Что-то удерживает меня около дома, я не могу сейчас ехать на рынок. Я вообще не могу ничего делать, пока не разберусь с Дэйо. Я стою и жду за углом — сам не знаю чего. И не знаю, что делать. Наконец я вижу брата, деловито шагающего по тротуару, в своем обычном костюме, со своими неизменными книжками.
Я смотрю, как он идет к автобусной остановке. Сворачиваю налево и иду одну остановку назад. Подходит автобус, и я сажусь в него с правой стороны. Автобус приближается к остановке, где его ждет Дэйо. Как странно — я слежу за ним, словно за каким-то посторонним человеком, а он даже не подозревает об этом. Я уже давно замечал, что он не умывается как следует, только плеснет немного воды на лицо, и все; рубашка у него очень грязная, он совсем перестал следить за собой. Но зато он сделал успехи, добился хорошей жизни, курит дорогие сигареты.
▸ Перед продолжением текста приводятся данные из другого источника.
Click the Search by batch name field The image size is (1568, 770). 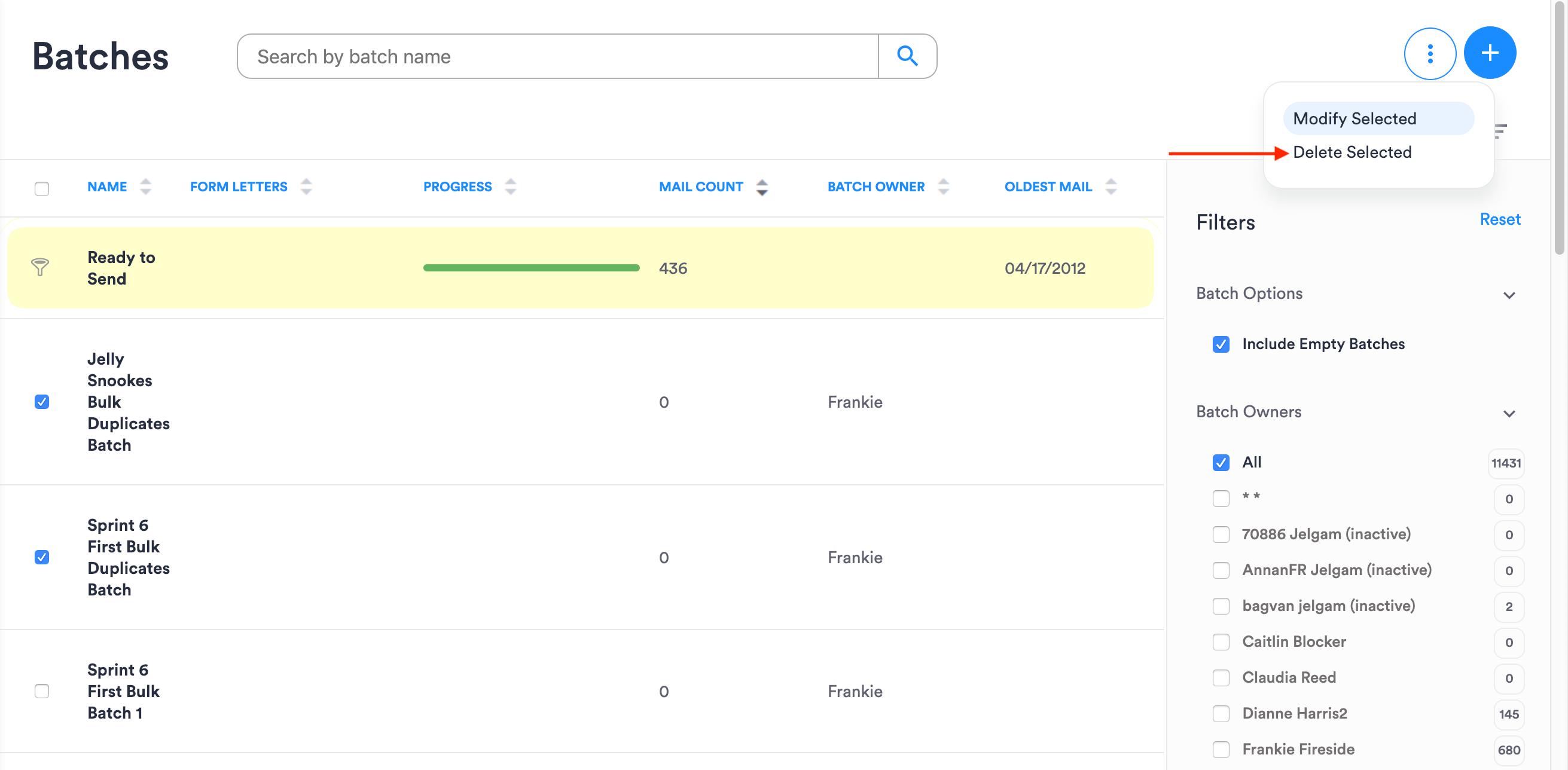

Дэйо выходит на Оксфорд-сёркес. Я тоже выхожу из автобуса и иду за ним по освещенной фонарями улице, не спуская с него глаз. Мы проходим через толпу, спускаемся по Оксфорд-стрит. В конце улицы он покупает газету и входит в большой кондитерский магазин «Лион». Я долго жду, когда он выйдет. Время приближается к полудню. Потом иду за ним по Грит-Расстрит, теперь я уже точно знаю, что он нигде не учится и слоняется без дела. Он долго глазеет в окно индийской закусочной, читает объявления, расклеенные на газетных и журнальных киосках, затем переходит улицу и снова останавливается у витрины книжного магазина. Здесь околачивается много африканцев, все они в модных куртках, при галстуках и с портфелями. Я не представляю, чему они тут учатся… А может, просто проводят время, вроде моего братца?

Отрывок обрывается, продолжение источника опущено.